TEXT EXCERPT:
....
13.Nuclei
hard

At some instant, a radioactive sample $S_1$ having an activity $5\,\mu Ci$  has twice the number of nuclei as another sample $S_2$  which has an activity of  $10\,\mu Ci.$  The halflives of $S_1$  and  $S_2$ are

A

$10$ years  and  $20$ years, respectively

B

$5$ years and $20$ years, respectively

C

$20$ years  and  $10$ years,  respectively

D

$20$ years  and $5$ years, respectively

(JEE MAIN-2018)
....
DATA ROWS:
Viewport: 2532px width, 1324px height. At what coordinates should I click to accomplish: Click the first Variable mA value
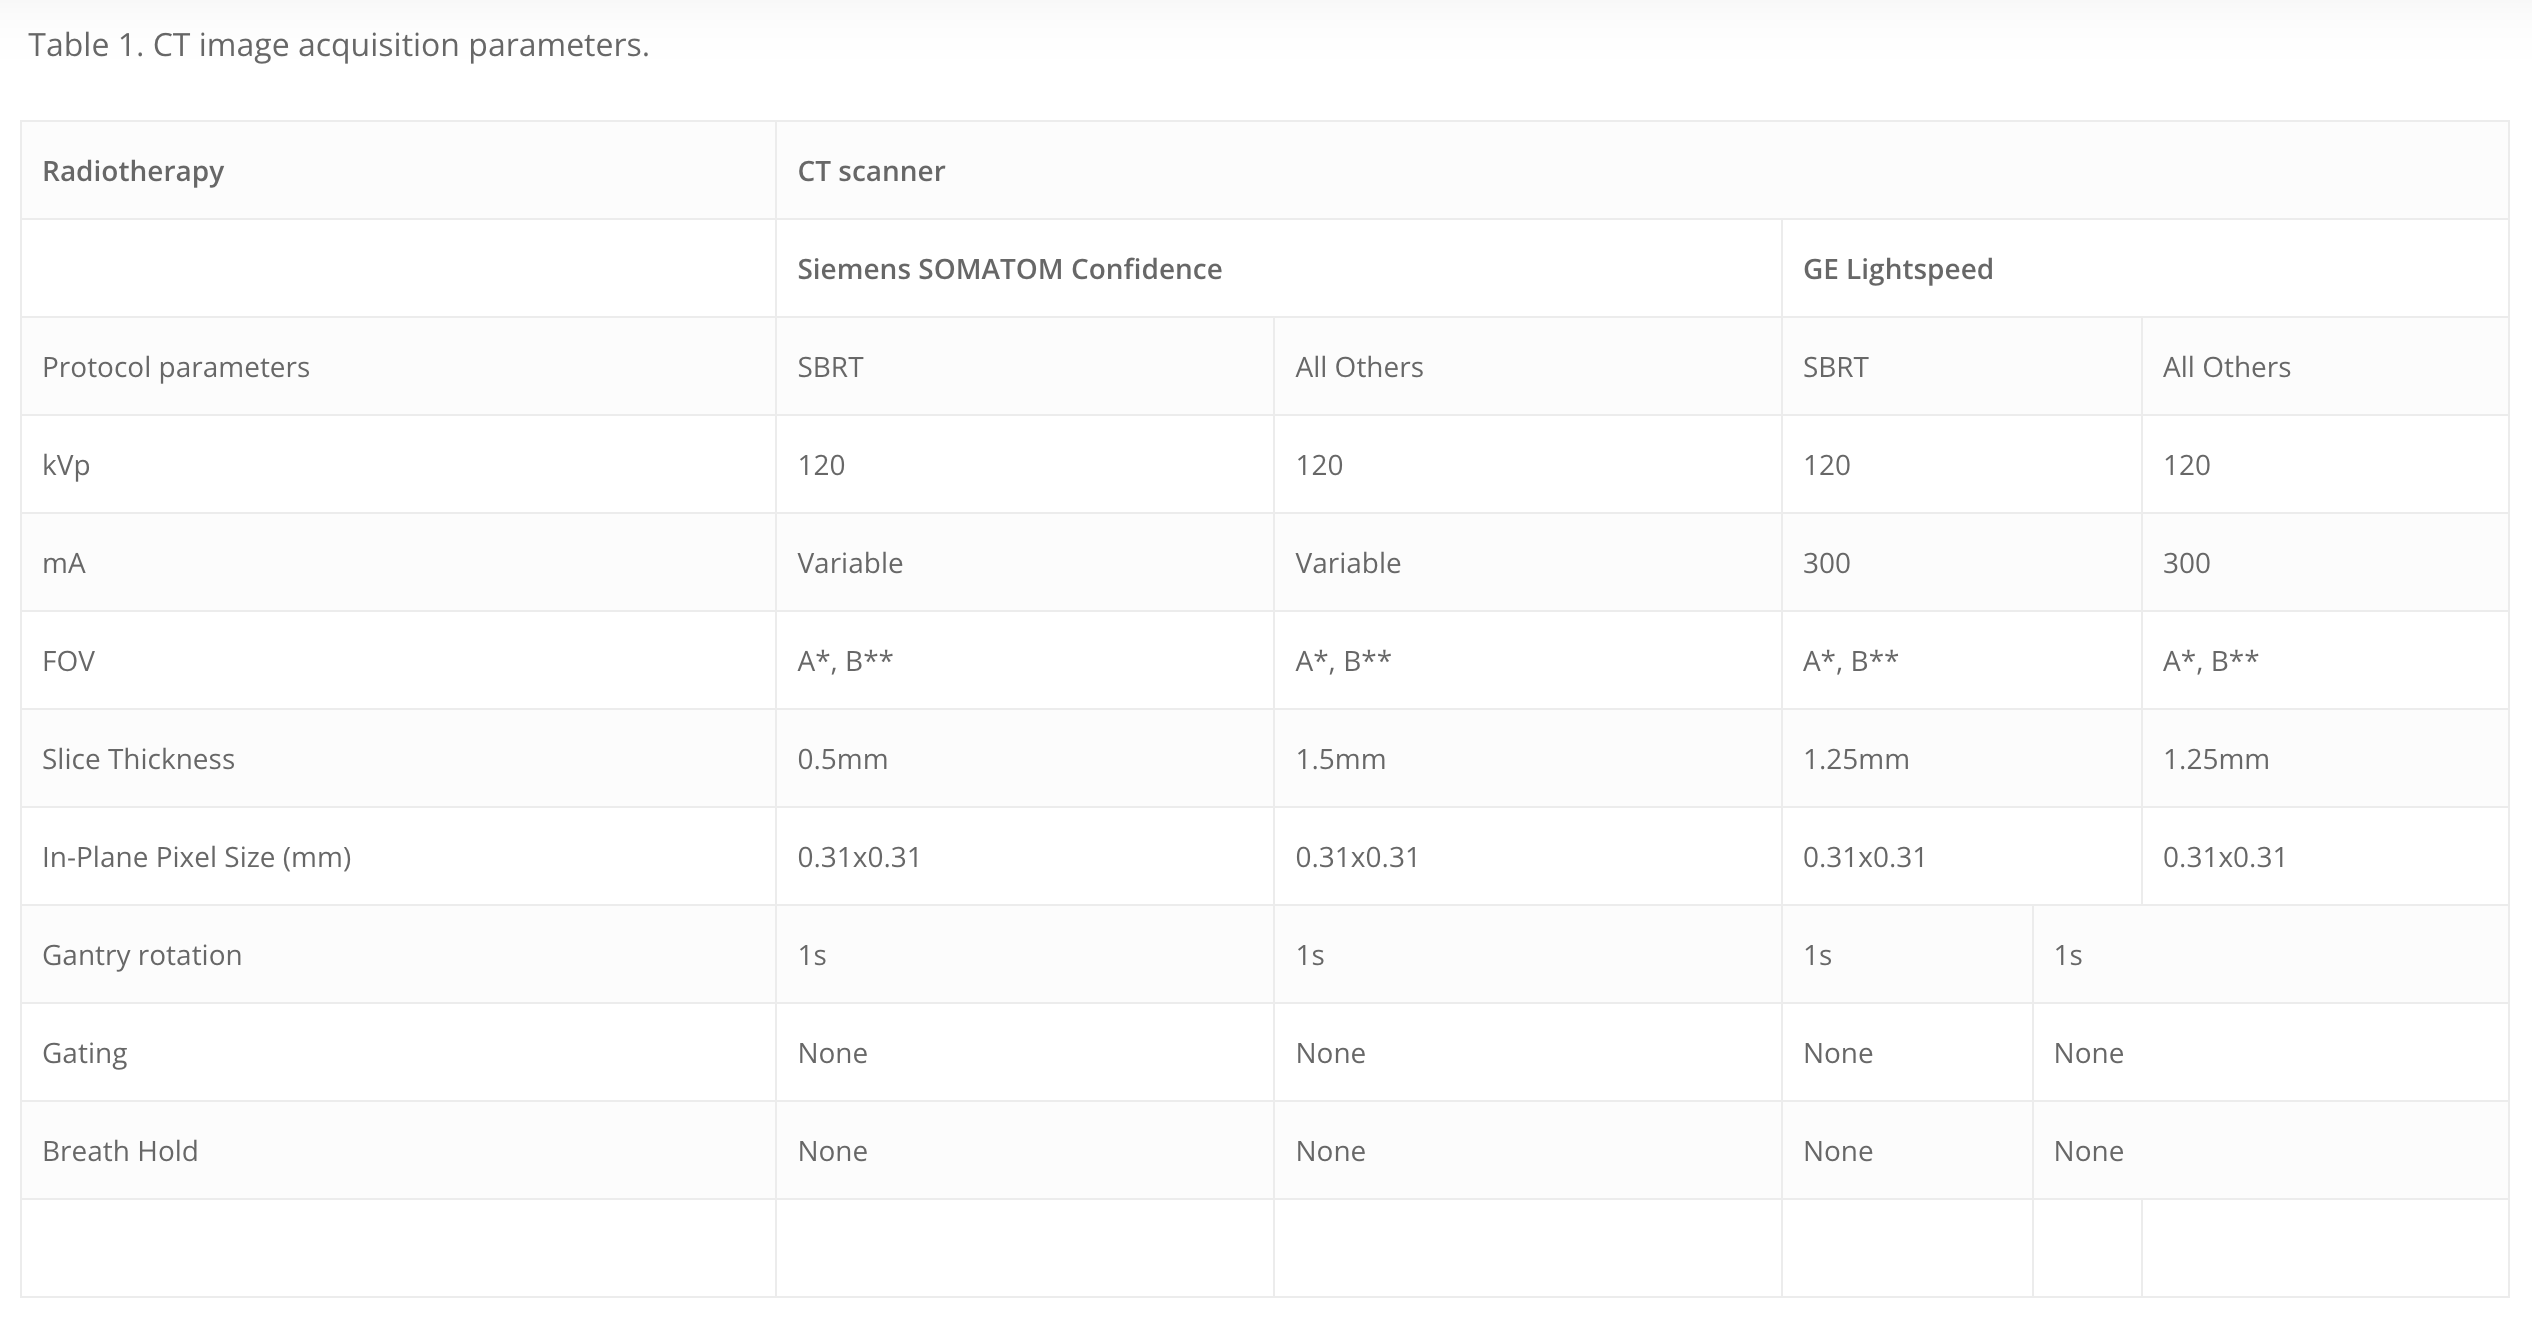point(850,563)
....
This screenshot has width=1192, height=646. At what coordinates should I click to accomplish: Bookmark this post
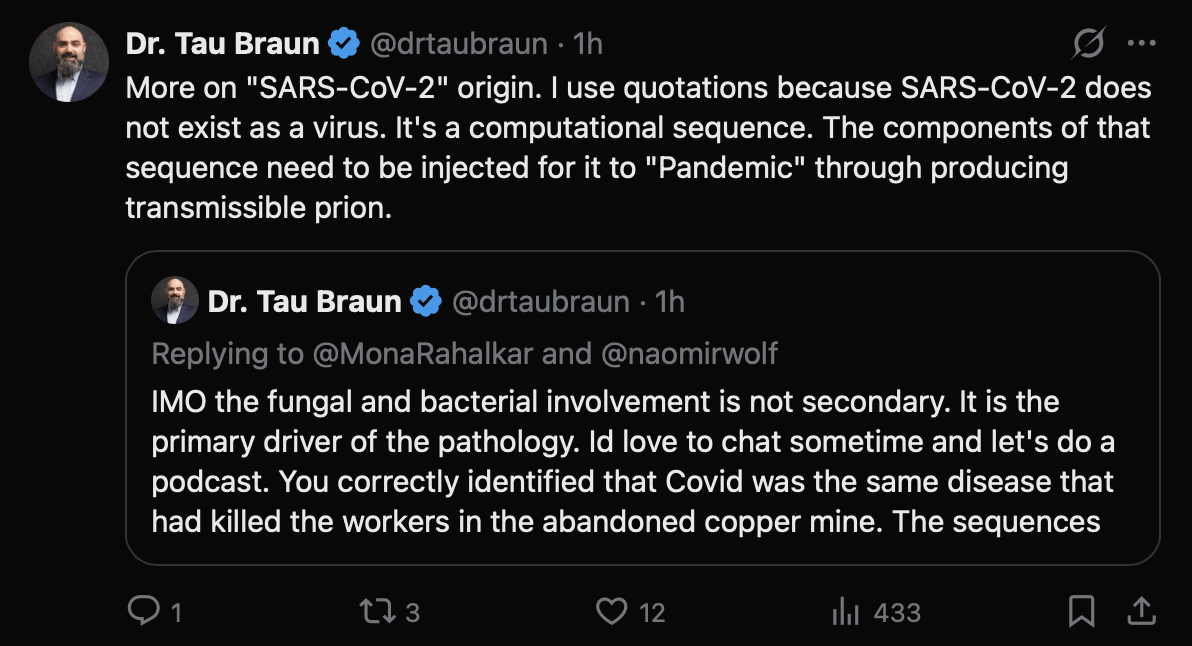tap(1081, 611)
....
CHALLENGE:
In the nuclei problem:
(a) What activity does sample S1 have?
(b) What half-lives does option B give for S1 and S2?
(c) Which exam and year is the problem labeled with?

FINAL RESULT:
(a) 5 μCi
(b) 5 years and 20 years, respectively
(c) JEE MAIN-2018